◆ **Data to process**
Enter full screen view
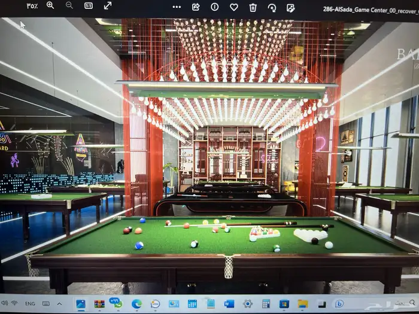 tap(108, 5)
--
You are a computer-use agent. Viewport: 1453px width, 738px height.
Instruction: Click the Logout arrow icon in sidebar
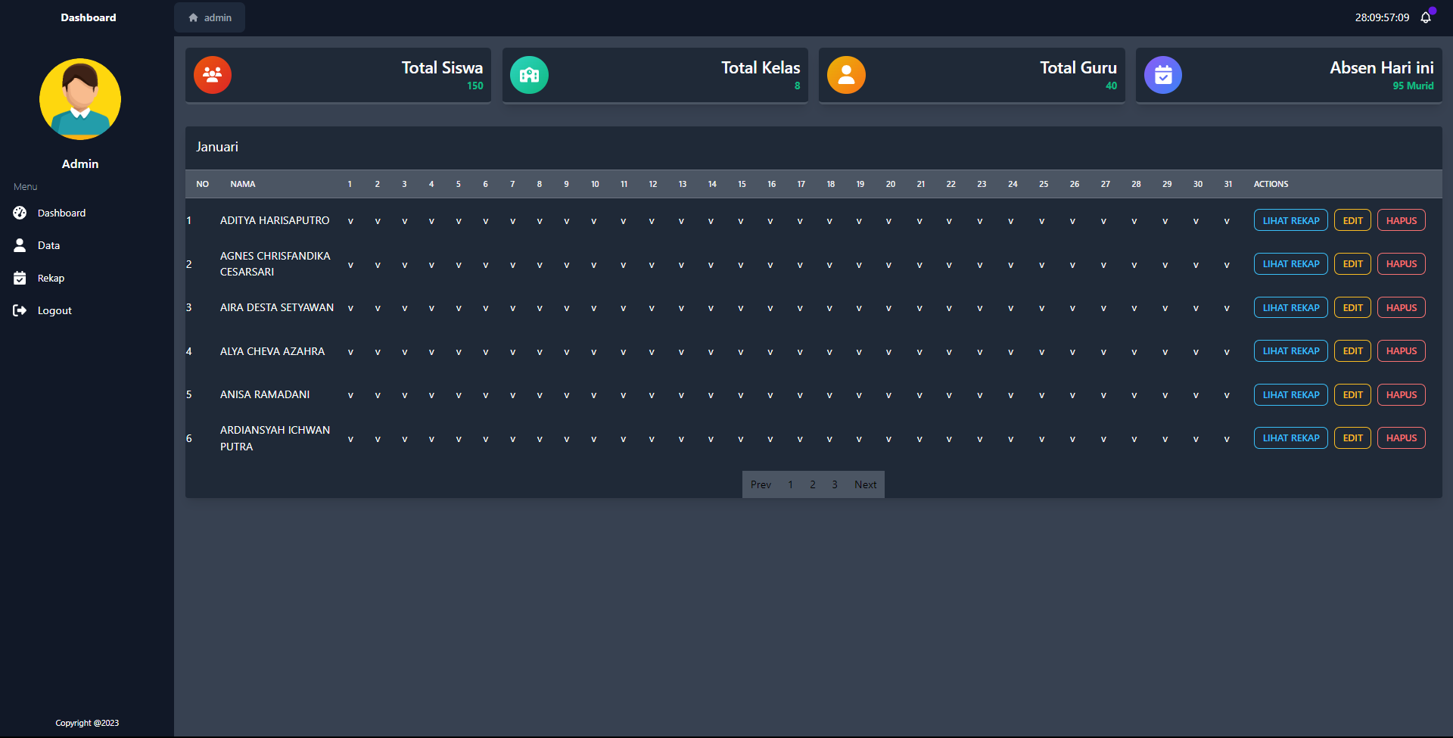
==
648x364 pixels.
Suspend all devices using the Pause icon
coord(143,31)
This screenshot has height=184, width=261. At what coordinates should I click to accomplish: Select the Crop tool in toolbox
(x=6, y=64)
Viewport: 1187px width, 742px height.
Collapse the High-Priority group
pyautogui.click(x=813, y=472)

◆ **What to work on**
Filter the records above for lines containing the word "Viewport", and copy those lines.

◆ **Written answer**
You are a computer-use agent. Viewport: 1453px width, 738px height.
Viewport: 1187px width, 742px height.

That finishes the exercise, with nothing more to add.